• How to complete this task: Wherever a line of the records contains "computer", copy that line.

▼

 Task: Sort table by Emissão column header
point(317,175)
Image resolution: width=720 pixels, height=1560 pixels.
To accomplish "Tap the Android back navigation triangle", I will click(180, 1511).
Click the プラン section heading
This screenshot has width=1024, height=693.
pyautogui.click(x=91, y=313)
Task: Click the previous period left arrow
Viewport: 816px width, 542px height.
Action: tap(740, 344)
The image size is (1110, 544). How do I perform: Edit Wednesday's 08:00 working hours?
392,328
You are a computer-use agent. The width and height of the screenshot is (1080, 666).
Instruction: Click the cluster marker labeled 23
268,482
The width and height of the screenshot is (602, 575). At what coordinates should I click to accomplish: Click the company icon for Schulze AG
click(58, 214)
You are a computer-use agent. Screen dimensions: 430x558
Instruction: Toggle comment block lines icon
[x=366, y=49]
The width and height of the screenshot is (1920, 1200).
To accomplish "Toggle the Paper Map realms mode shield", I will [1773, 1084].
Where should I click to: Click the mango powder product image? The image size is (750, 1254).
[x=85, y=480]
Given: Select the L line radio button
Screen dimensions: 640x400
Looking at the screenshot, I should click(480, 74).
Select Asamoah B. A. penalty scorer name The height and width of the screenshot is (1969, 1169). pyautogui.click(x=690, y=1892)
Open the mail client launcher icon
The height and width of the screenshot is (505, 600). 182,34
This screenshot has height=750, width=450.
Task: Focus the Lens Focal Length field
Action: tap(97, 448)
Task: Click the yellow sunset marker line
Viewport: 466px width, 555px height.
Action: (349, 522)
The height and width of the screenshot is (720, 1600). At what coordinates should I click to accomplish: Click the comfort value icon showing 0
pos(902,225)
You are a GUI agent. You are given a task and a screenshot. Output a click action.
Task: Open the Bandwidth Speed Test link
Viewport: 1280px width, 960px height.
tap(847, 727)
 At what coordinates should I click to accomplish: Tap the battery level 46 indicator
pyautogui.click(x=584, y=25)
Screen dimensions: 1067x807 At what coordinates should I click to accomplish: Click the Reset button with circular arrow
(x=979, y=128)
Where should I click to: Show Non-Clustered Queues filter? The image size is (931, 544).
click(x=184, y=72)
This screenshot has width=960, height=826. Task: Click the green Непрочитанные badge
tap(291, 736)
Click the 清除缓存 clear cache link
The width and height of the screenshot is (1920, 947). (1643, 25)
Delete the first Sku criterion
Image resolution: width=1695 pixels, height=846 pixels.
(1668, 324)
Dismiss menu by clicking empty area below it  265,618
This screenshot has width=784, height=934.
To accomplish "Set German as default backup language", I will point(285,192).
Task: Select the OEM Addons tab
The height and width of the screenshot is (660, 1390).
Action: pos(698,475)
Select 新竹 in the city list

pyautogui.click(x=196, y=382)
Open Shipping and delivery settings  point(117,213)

▲

• Solution to the problem:
You are a computer-use agent. The width and height of the screenshot is (1080, 666).
You are a computer-use agent. Screen dimensions: 430x558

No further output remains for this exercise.